New mode of asymmetric induction for enantioselective radical N-heterobicyclization via kinetically stable chiral radical center

Enantioselective radical N-heterobicyclization of N-allylsulfamoyl azides has been developed via metalloradical catalysis (MRC). The Co(II)-based catalytic system can homolytically activate the organic azides with varied electronic and steric properties for asymmetric radical N-heterobicyclization under mild conditions without the need of oxidants, allowing for the stereoselective construction of chiral [3.1.0] -bicyclic sulfamoyl aziridines in excellent yields with high diastereoselectivities and enantioselectivities. The key to achieving the enantioselective radical process relies on catalyst development through ligand design.
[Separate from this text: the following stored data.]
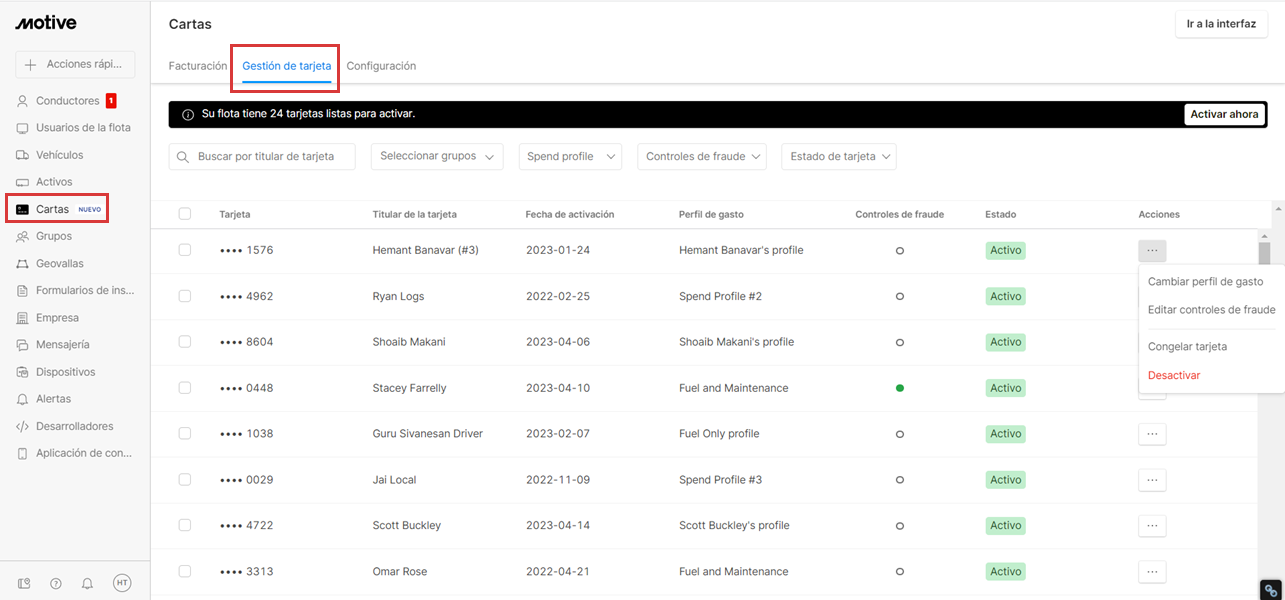The image size is (1285, 600).
Task: Switch to the Facturación tab
Action: (198, 66)
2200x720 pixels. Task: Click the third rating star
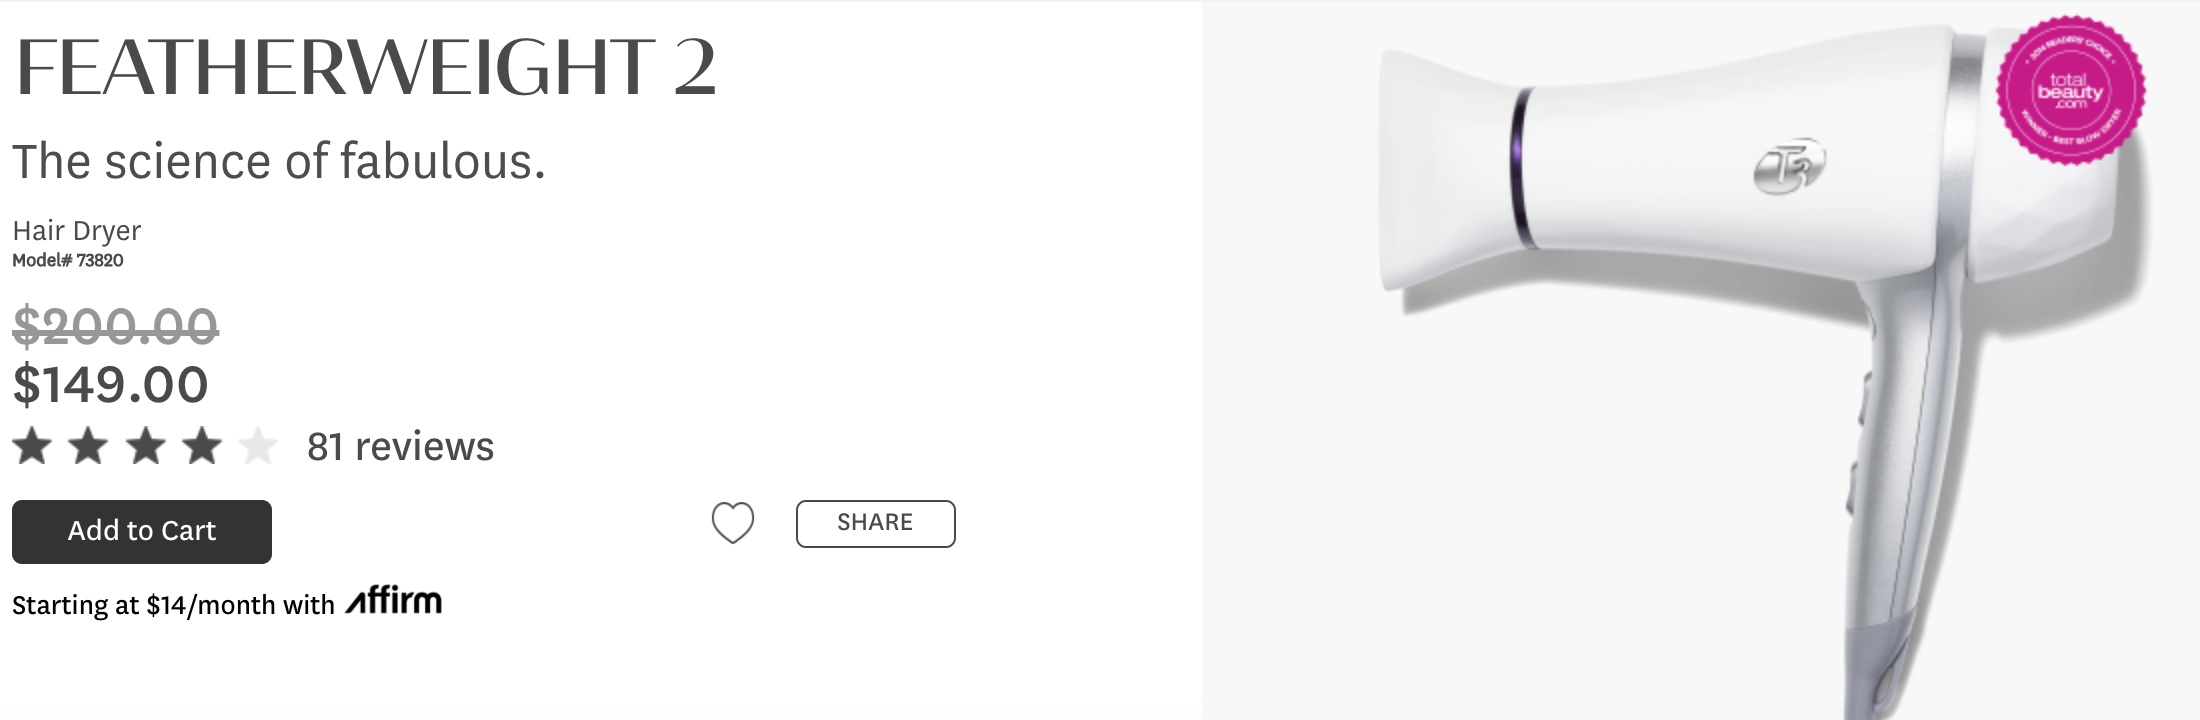(145, 446)
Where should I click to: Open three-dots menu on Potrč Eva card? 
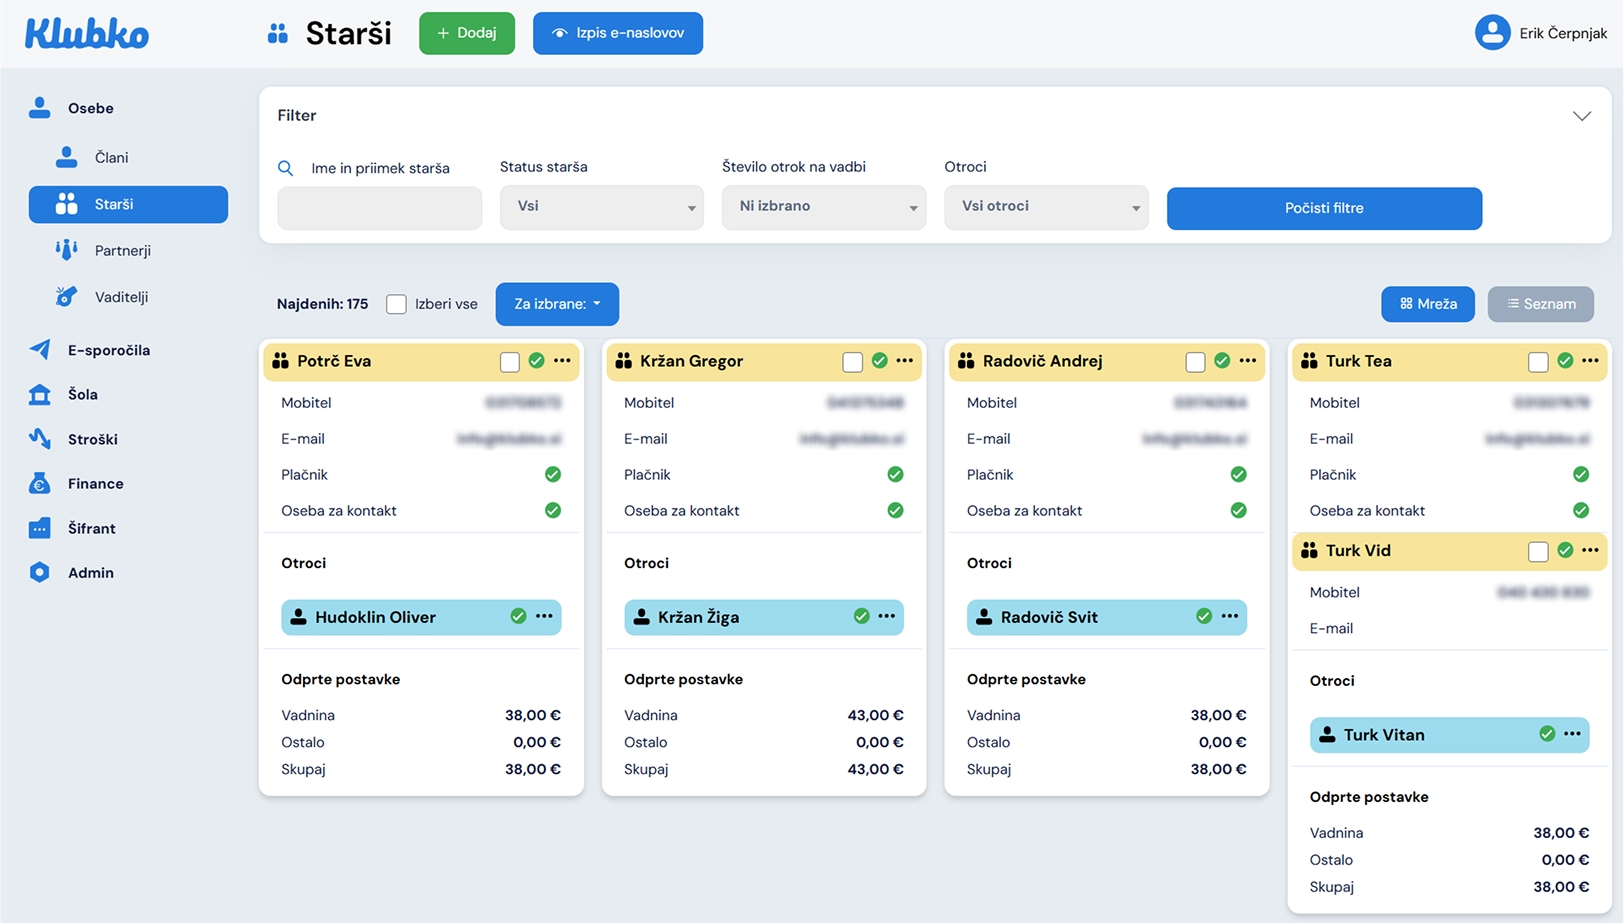pyautogui.click(x=562, y=361)
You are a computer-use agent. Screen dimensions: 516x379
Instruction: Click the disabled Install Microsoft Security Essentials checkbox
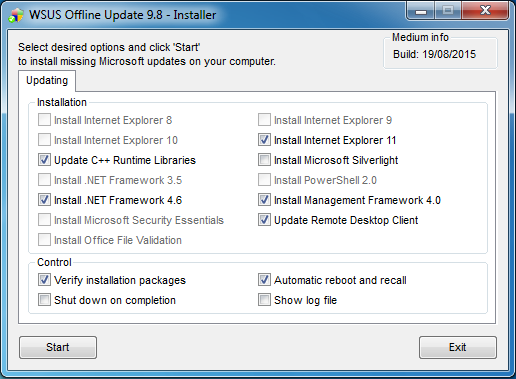click(44, 220)
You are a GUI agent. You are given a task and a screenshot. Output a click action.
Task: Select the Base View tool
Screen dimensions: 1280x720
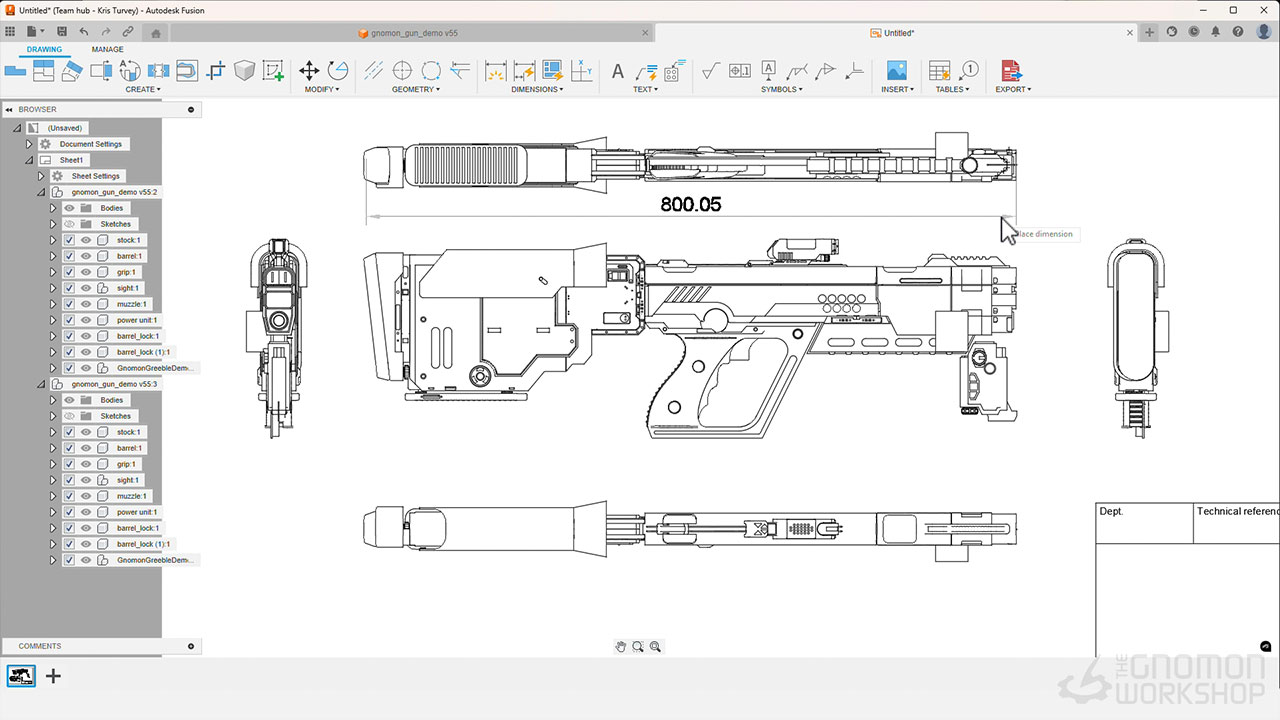15,70
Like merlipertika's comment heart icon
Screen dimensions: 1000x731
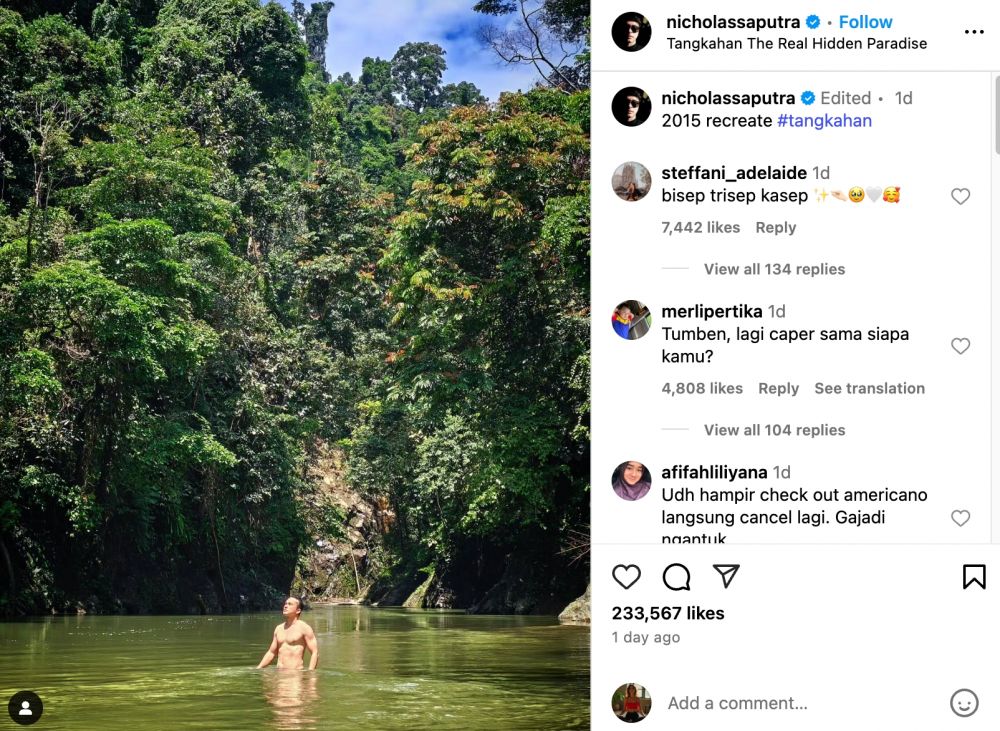click(x=961, y=346)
We demonstrate that the use of new -generation D2 -symmetric chiral bridged amidoporphyrin ligand HuPhyrin with judicious variation of the alkyl bridge length can dictate both the reactivity and selectivity of Co(II)-based MRC. We present both experimental and computational studies that shed light on the working details of the unprecedented mode of asymmetric induction consisting of enantioface-selective radical addition (RA) and stereospecific radical substitution (RS). We showcase the synthetic applications of the resulting enantioenriched bicyclic aziridines through a number of stereospecific transformations.